Isto deve nos levar a uma conclusão indispensável. Se o crime é uma opção política, terá condições de definir o crime (ou “a maldade”) aquele grupo social com o maior poder político. Em uma sociedade recheada de desigualdades (e o Brasil é um “belo” exemplo) não é difícil perceber que o poder político é também desigualmente distribuído. Significa dizer que o aparato penal será sempre utilizado em defesa dos interesses daqueles que têm o poder político de definir seus objetivos e mesmo as condutas a serem criminalizadas. Em uma economia capitalista, isto se confunde invariavelmente com o poder econômico.

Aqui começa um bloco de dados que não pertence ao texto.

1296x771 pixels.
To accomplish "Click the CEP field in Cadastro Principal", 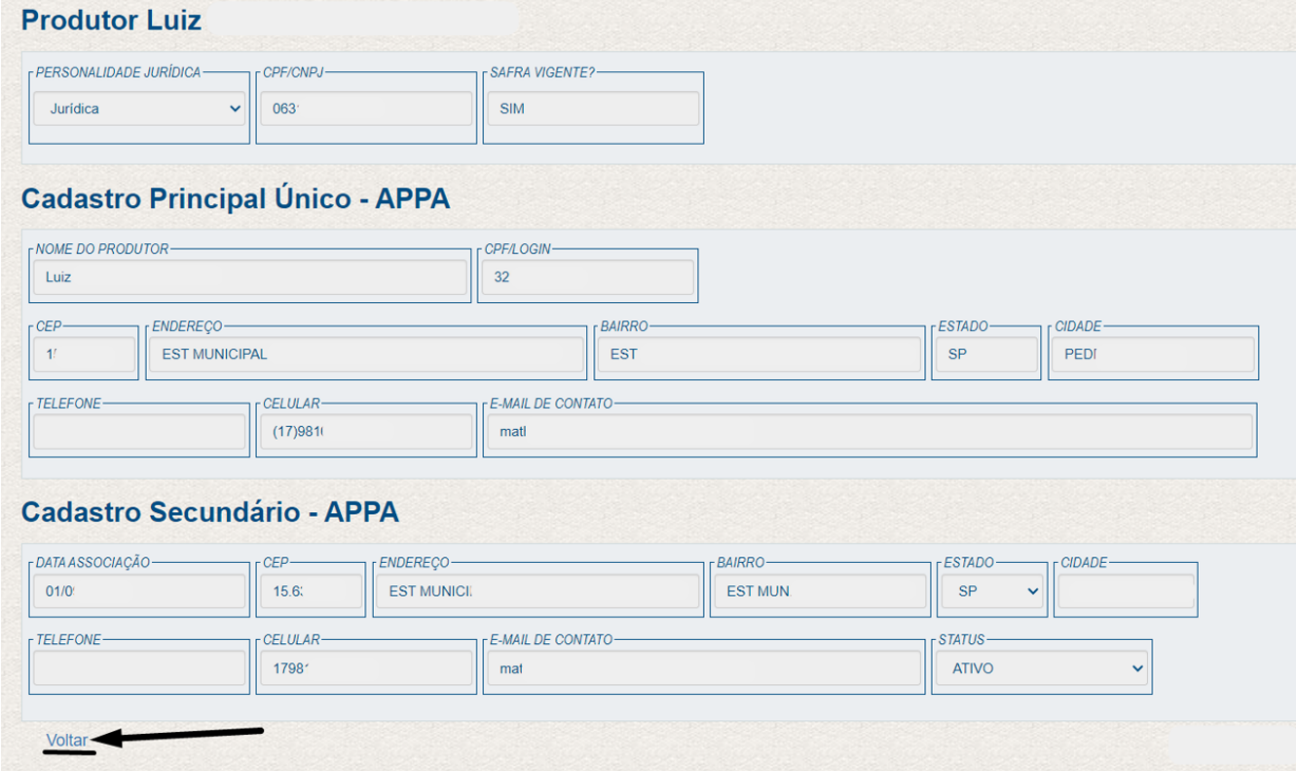I will 83,354.
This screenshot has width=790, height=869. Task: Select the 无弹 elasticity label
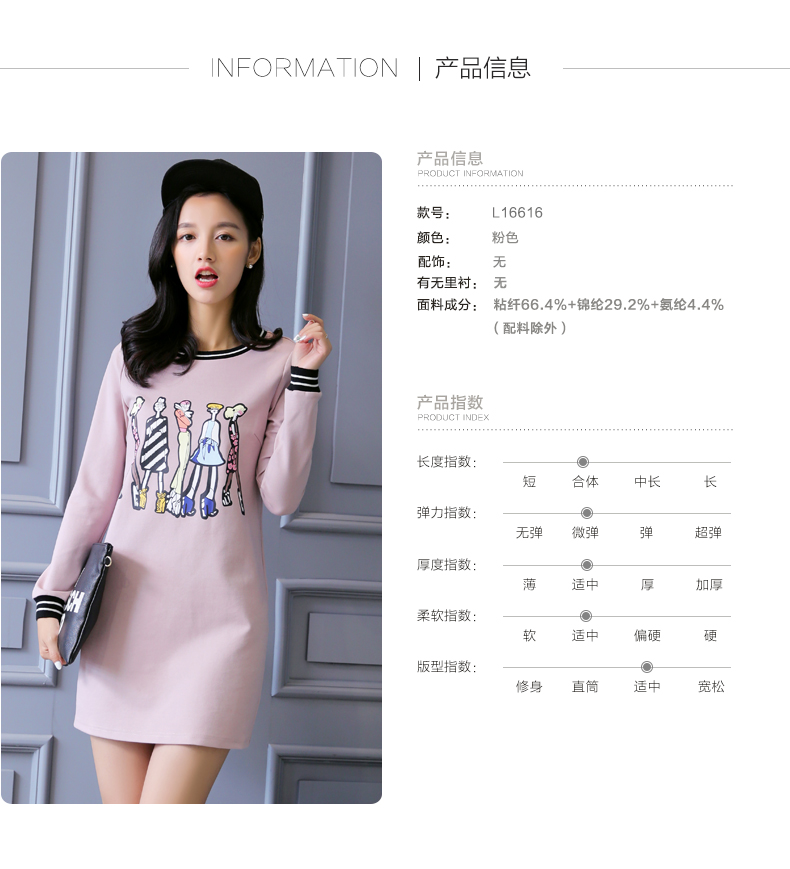pyautogui.click(x=529, y=533)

Em termos práticos, é importante perceber que definir como crime condutas tais quais a pirataria, a invasão de propriedades, o aborto, o tráfico de drogas, por exemplo, atende a mais interesses do que simplesmente à paz social. Isto não quer dizer que não se deva procurar meios de reduzir a violência urbana e mesmo a criminalidade. Mas significa que, em inúmeros casos, a vigilância social se encontrará justificada sobre as camadas mais desfavorecidas da população, justamente aquelas que, por este mesmo motivo, podem tornar-se insatisfeitas com sua situação passando a condutas que desestabilizem as bases sociais. A questão é que as presentes bases sociais são as mesmas que permitem o acúmulo de grandes fortunas de um lado, e a fome e a miséria de outro.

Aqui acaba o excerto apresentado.